CASE REPORT article
The Relevance of the MCP Risk Polymorphism to the Outcome of aHUS Associated With C3 Mutations. A Case Report
- 1Unidad de Nefrología Infantil, Servicio de Pediatría, Hospital Universitari Son Espases–Instituto de Investigación Sanitaria Illes Balears (IdISBa), Palma de Mallorca, Spain
- 2Centro de Investigaciones Biológicas Margarita Salas and Ciber de Enfermedades Raras, Madrid, Spain
- 3Servicio de Inmunología, Hospital Universitari Son Espases–Instituto de Investigación Sanitaria Illes Balears (IdISBa), Palma de Mallorca, Spain
Thrombotic microangiopathy (TMA) has different etiological causes, and not all of them are well understood.
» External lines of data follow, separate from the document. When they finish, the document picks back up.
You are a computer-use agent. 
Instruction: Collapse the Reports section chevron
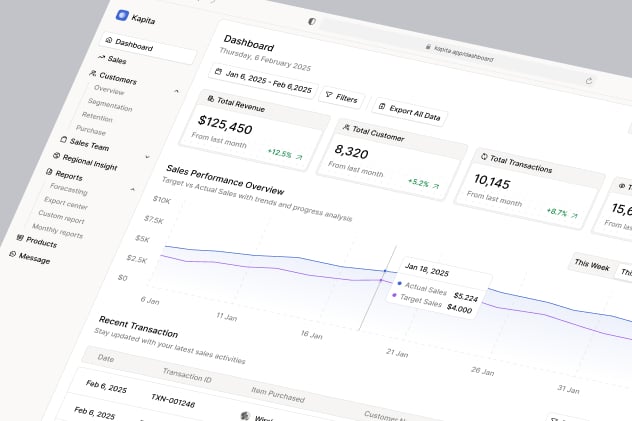133,187
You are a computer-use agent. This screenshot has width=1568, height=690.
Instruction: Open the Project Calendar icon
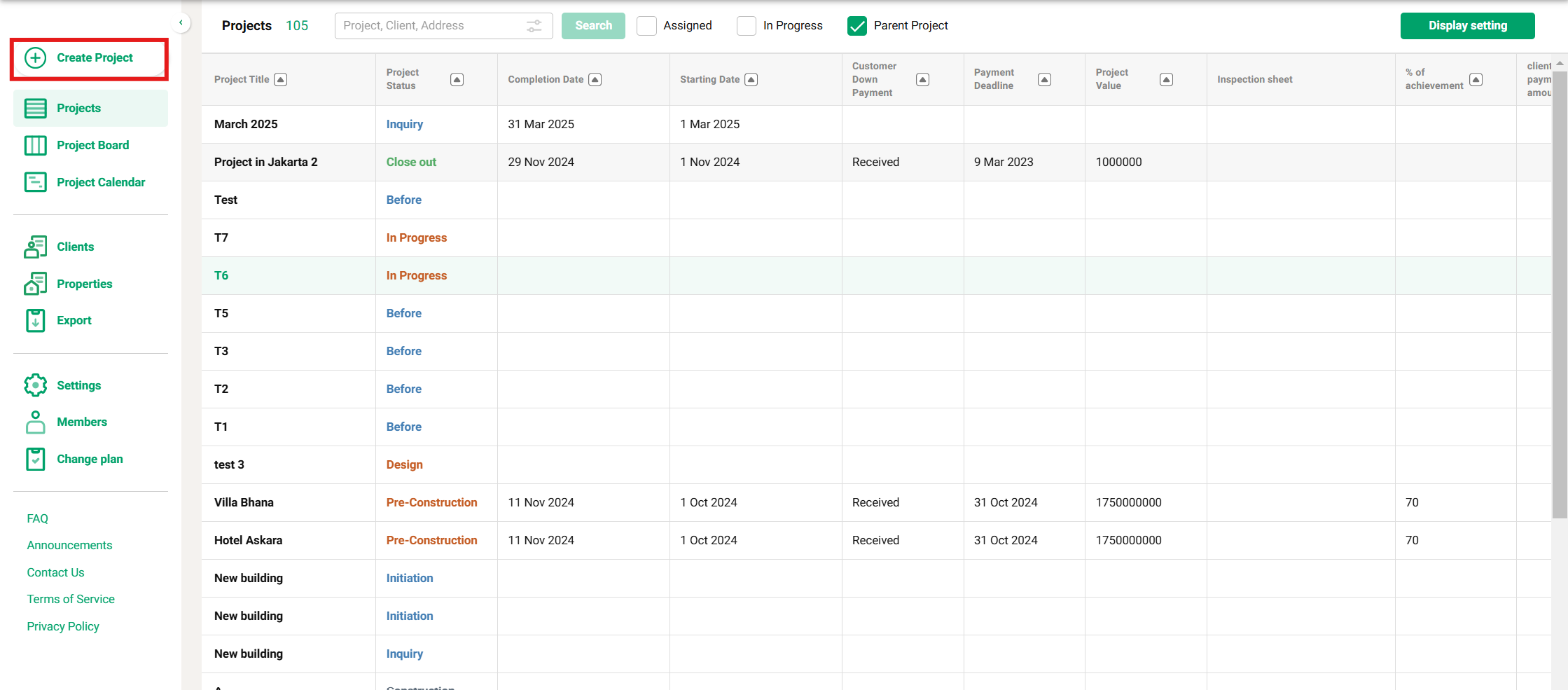point(36,182)
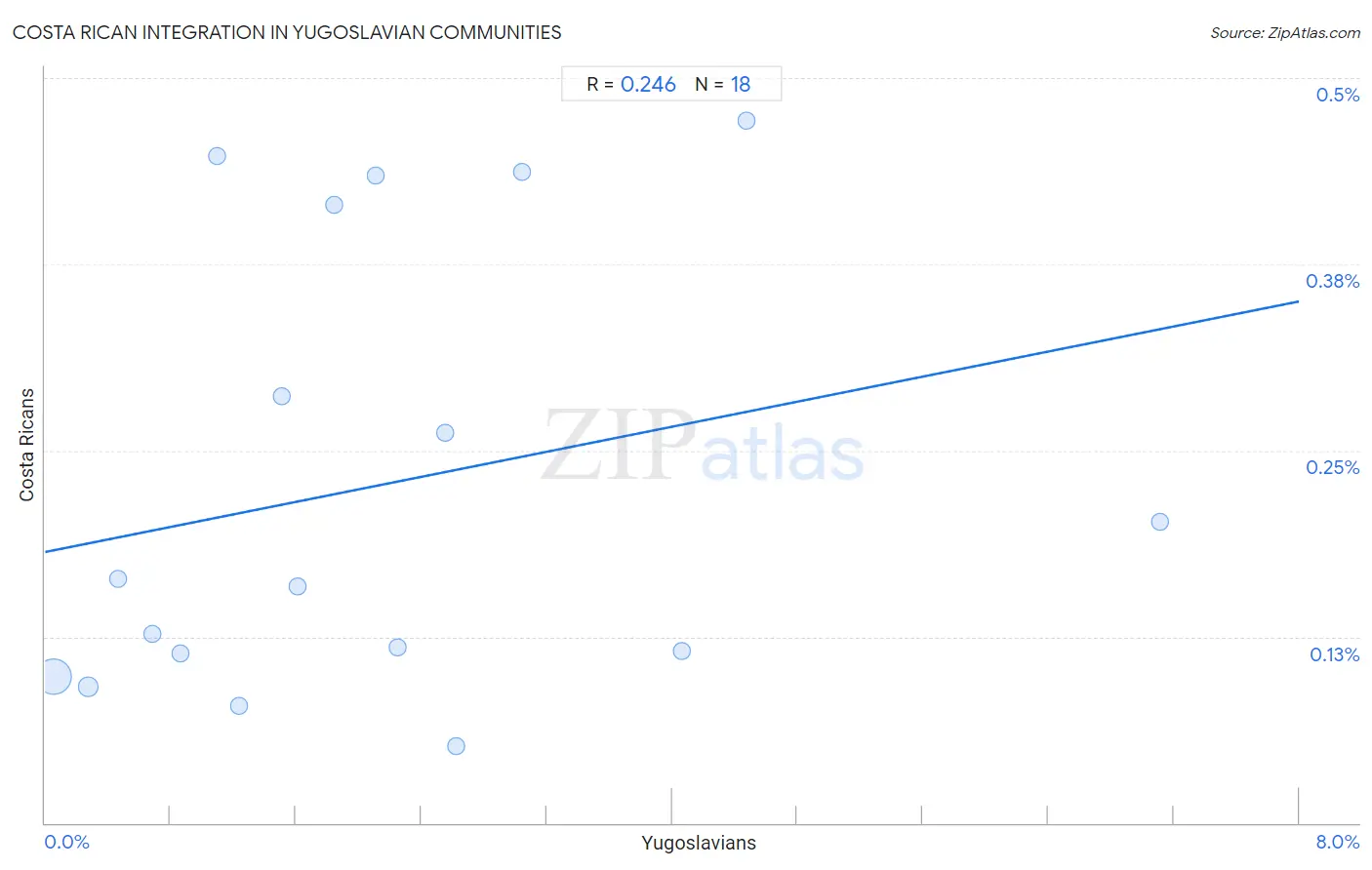Click the Costa Ricans y-axis label
This screenshot has width=1372, height=870.
tap(26, 445)
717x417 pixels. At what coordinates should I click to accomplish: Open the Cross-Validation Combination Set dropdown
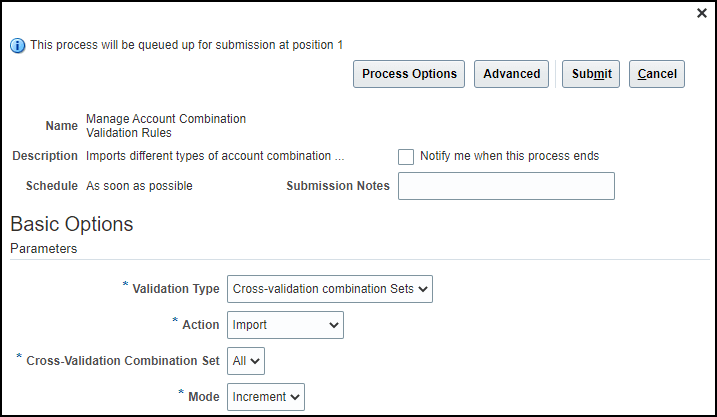point(246,360)
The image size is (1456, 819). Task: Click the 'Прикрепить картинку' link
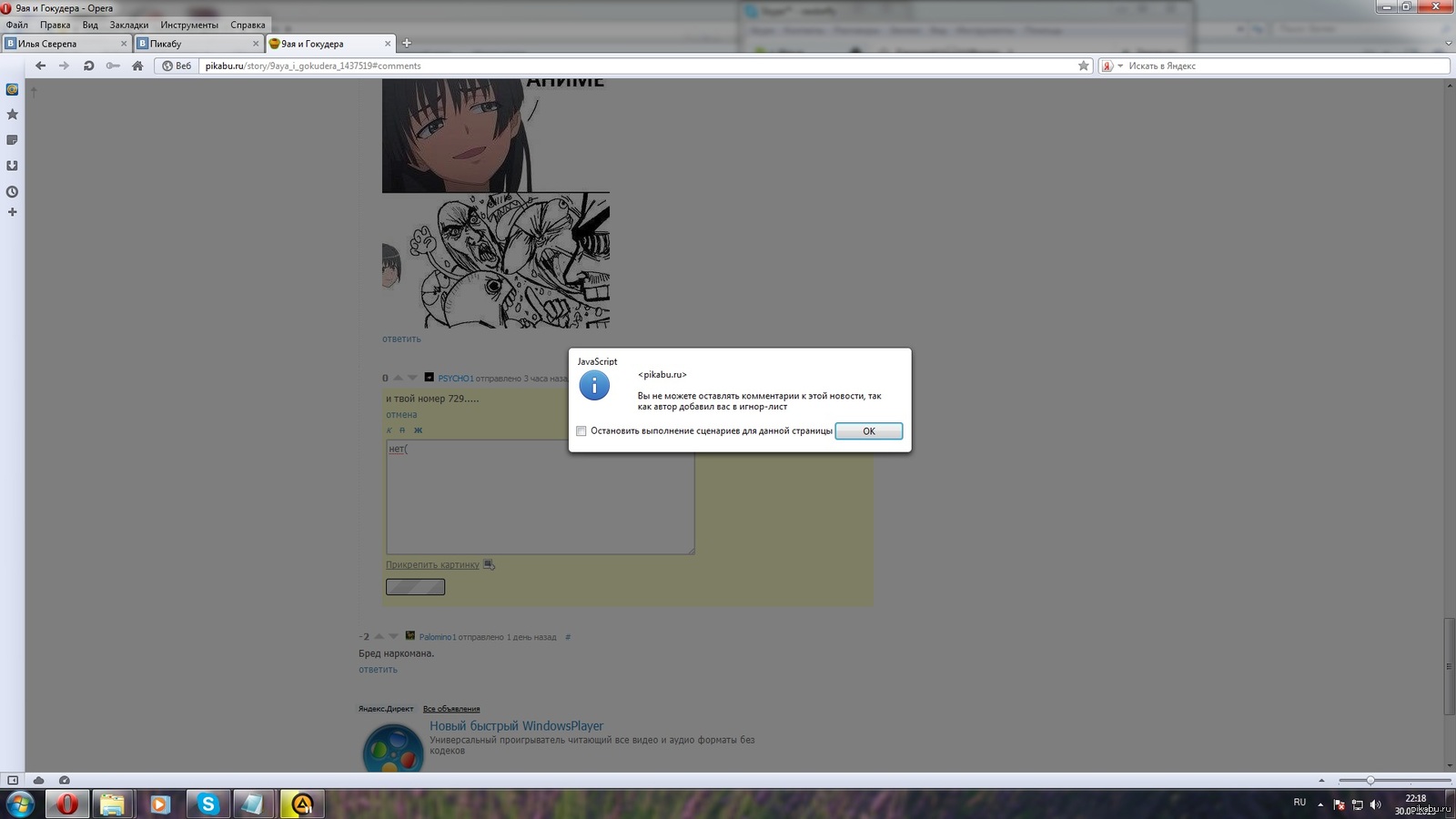[x=432, y=565]
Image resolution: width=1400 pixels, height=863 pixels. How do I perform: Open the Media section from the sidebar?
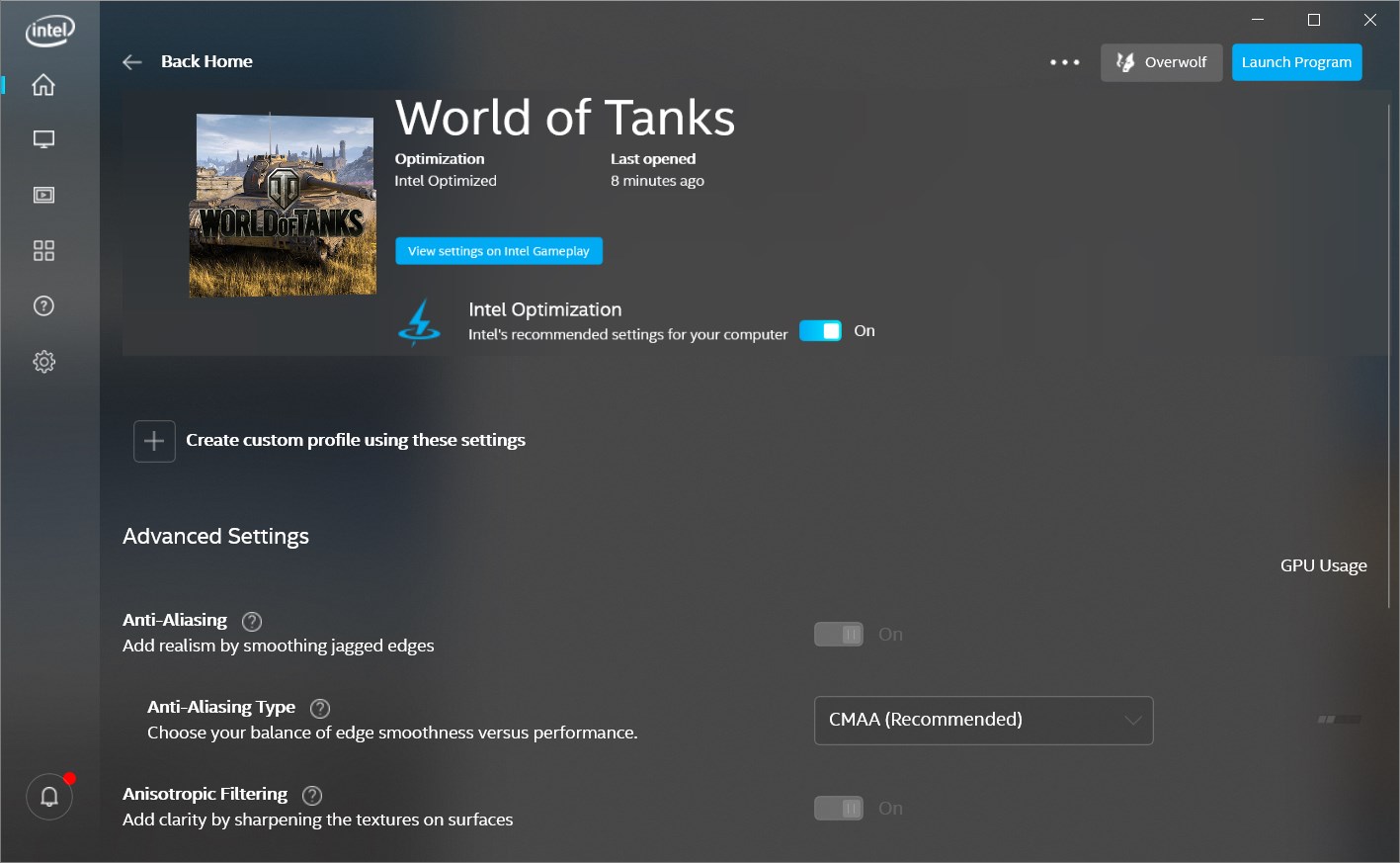tap(43, 195)
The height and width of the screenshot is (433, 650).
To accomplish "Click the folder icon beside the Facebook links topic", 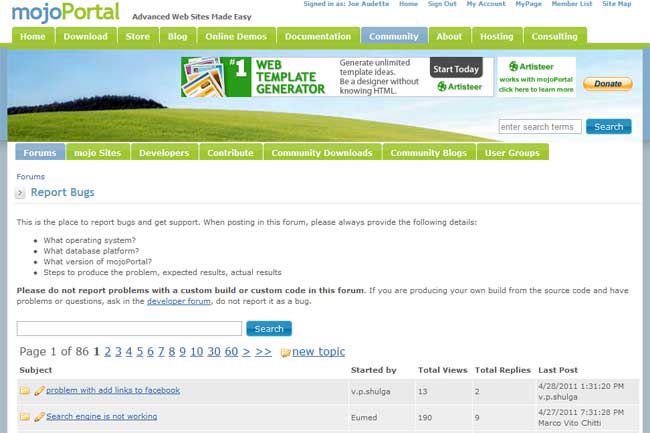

In atypical hemolytic uremic syndrome (aHUS), the TMA is caused by the complement dysregulation associated with pathogenic mutations in complement components and its regulators. Here, we describe a pediatric patient with aHUS in whom the relatively benign course of the disease confused the initial diagnosis. A previously healthy 8-year-old boy developed jaundice, hematuria, hemolytic anemia, thrombopenia, and mild acute kidney injury (AKI) in the context of a diarrhea without hypertension nor oliguria. Spontaneous and complete recovery was observed from the third day of admission. Persistent low C3 plasma levels after recovery raised the suspicion for aHUS, which prompted clinicians to discard the initial diagnosis of Shigatoxin-associated HUS (STEC-HUS). A thorough genetic and molecular study of the complement revealed the presence of an isolated novel pathogenic C3 mutation. The relatively benign clinical course of the disease as well as the finding of a de novo pathogenic C3 mutation are remarkable aspects of this case. The data are discussed to illustrate the benefits of identifying the TMA etiological factor and the relevant contribution of the MCP aHUS risk polymorphism to the disease severity.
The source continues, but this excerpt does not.